SECURITIES AND EXCHANGE COMMISSION
                             Washington, D.C. 20549
                                                          
                                    FORM 8-A

                FOR REGISTRATION OF CERTAIN CLASSES OF SECURITIES
                    PURSUANT TO SECTION 12(b) OR 12(g) OF THE
                         SECURITIES EXCHANGE ACT OF 1934




                             A. O. SMITH CORPORATION
             (Exact name of registrant as specified in its charter)


                    Delaware                             39-0619790         
   (State of incorporation or organization)         (I.R.S. Employer
                                                   Identification No.)


   11270 West Park Place, Milwaukee, Wisconsin               53224            
    (Address of principal executive offices)               (Zip Code)        

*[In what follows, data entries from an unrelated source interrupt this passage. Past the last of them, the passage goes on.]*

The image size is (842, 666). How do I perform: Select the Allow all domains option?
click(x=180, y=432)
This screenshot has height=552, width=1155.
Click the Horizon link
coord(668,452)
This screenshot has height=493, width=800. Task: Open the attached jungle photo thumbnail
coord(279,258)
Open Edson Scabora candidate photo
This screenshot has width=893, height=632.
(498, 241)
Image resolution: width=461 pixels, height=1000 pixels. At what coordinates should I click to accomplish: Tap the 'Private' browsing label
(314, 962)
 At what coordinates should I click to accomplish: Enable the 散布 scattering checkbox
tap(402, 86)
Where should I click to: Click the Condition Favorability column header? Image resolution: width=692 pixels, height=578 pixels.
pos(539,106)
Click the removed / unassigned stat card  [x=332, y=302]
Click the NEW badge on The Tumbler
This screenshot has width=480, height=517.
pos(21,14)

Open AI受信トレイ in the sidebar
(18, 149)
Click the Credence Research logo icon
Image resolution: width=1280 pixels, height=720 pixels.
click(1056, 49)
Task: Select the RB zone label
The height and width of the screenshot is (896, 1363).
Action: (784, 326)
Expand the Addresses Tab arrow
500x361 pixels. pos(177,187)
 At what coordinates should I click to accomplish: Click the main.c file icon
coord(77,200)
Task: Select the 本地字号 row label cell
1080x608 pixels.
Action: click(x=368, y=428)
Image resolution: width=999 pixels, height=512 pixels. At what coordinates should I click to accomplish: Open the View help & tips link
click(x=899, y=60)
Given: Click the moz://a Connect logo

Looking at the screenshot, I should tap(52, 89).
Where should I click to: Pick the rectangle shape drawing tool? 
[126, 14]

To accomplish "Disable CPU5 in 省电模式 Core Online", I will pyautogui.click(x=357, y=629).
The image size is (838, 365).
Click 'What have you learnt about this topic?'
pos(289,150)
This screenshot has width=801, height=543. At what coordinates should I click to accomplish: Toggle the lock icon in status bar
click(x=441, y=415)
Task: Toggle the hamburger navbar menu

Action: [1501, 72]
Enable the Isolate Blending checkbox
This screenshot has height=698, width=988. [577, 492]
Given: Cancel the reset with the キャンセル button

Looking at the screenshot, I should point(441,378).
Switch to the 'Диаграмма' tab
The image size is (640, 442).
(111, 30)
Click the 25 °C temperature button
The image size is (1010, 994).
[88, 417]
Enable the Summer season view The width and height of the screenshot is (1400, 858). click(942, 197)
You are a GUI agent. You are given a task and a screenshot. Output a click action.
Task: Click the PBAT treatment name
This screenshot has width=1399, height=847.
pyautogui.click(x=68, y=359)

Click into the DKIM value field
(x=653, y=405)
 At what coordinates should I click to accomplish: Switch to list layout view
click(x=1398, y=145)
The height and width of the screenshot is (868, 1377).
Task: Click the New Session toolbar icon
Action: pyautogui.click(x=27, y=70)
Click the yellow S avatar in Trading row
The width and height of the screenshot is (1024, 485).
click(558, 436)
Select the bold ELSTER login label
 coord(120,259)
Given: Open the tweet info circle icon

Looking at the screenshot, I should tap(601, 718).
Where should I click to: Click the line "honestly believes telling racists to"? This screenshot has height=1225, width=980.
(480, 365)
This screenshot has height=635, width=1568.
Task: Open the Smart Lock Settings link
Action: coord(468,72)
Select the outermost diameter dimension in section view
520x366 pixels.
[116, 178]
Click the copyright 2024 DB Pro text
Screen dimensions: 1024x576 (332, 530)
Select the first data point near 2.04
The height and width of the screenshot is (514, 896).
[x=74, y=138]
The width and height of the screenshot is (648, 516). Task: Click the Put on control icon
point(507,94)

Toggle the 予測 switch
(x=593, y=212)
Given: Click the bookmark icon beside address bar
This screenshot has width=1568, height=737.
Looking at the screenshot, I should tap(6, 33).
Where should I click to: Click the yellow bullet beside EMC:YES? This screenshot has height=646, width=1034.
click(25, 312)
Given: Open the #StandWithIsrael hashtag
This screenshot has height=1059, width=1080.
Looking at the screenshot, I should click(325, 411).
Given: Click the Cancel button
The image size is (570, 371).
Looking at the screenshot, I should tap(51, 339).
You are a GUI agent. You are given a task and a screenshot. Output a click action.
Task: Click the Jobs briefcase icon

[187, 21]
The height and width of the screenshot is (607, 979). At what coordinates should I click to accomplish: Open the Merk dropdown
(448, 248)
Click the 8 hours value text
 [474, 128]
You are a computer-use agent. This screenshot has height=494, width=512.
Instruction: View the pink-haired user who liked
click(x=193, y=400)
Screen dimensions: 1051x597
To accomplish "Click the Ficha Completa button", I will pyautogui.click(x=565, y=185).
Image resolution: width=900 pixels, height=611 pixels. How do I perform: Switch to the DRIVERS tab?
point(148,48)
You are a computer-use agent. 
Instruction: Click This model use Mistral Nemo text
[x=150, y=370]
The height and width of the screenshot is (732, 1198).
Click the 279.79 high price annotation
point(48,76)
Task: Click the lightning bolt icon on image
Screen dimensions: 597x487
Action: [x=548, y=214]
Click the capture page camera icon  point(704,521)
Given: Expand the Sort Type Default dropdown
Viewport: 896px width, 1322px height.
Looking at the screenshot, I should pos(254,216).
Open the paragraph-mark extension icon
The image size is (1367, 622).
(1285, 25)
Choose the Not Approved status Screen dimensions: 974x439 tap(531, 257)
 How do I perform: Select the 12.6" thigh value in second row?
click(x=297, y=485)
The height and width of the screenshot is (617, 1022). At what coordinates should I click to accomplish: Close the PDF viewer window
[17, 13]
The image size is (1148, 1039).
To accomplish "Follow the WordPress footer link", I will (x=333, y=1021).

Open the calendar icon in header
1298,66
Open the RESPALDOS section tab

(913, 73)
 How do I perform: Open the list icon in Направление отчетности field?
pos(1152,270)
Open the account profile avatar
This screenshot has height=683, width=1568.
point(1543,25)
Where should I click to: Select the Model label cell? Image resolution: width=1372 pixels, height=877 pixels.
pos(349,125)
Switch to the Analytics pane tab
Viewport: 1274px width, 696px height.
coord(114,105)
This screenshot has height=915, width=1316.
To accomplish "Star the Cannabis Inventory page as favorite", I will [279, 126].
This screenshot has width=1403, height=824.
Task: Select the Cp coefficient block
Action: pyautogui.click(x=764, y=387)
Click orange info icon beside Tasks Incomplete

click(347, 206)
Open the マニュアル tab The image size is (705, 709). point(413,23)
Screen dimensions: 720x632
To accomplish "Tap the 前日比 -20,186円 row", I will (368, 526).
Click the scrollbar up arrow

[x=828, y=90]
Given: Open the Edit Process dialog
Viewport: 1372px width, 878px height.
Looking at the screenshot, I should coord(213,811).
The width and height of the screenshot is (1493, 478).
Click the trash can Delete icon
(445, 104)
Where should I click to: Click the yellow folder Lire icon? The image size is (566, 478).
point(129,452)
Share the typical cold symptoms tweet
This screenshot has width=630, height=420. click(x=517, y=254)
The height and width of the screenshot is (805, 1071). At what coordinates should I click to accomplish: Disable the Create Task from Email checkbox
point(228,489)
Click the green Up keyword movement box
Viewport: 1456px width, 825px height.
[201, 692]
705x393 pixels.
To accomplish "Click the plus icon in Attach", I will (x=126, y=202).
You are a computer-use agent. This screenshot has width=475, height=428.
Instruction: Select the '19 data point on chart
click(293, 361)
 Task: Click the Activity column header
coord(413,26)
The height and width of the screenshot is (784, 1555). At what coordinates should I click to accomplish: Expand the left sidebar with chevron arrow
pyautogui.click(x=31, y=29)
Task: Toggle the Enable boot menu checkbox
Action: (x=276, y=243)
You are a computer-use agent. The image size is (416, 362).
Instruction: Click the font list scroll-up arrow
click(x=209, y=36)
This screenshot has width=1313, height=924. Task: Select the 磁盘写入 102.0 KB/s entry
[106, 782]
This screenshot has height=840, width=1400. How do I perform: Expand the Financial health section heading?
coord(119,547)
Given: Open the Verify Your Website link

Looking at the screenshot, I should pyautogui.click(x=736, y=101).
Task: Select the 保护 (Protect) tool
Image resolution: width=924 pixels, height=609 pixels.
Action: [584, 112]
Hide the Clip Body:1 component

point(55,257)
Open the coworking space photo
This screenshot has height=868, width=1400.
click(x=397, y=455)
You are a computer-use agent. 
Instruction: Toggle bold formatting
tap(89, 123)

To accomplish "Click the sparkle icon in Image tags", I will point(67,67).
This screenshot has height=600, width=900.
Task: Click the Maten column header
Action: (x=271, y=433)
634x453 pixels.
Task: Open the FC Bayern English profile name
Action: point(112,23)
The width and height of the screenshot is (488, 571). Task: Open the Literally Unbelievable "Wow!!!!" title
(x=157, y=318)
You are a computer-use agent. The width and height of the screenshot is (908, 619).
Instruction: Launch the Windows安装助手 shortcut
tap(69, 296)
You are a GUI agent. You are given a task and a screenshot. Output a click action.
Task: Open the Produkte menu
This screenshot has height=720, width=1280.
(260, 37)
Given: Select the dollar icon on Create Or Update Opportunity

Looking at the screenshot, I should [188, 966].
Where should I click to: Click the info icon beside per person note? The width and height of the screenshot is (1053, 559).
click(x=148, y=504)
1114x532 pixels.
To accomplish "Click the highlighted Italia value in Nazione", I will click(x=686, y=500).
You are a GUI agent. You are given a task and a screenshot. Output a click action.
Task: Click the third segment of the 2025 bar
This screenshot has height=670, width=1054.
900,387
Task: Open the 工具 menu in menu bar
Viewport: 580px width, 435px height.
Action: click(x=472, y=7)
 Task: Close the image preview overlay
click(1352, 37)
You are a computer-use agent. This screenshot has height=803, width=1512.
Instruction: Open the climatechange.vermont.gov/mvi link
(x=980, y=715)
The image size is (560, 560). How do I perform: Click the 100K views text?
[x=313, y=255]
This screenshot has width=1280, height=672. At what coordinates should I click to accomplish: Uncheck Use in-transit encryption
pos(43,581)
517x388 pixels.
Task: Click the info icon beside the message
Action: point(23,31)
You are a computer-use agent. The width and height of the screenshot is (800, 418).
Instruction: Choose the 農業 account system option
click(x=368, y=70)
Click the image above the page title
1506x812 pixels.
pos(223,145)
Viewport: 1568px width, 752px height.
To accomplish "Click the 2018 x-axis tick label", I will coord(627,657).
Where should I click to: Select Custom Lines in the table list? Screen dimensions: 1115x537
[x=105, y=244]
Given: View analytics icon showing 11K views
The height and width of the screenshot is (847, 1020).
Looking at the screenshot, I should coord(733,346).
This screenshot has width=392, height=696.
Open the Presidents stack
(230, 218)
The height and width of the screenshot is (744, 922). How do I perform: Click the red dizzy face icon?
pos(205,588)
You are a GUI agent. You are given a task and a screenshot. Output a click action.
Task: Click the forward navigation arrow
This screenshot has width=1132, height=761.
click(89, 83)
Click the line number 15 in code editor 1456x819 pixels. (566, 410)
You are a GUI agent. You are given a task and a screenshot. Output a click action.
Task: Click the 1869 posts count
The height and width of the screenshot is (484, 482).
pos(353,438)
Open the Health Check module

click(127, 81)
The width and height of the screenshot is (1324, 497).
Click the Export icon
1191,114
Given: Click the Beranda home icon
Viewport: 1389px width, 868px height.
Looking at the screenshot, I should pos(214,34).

   Securities to be Registered Pursuant to Section 12(b) of the Act:


   Common Stock, $1.00 Par Value             New York Stock Exchange 
   (Title of each class to be registered)   (Name of each exchange on 
                                            which each class is to be 
                                                     registered)             


   Securities to be Registered Pursuant to Section 12(g) of the Act: None

   
   ITEM 1.   Description of Registrant's Securities to be Registered.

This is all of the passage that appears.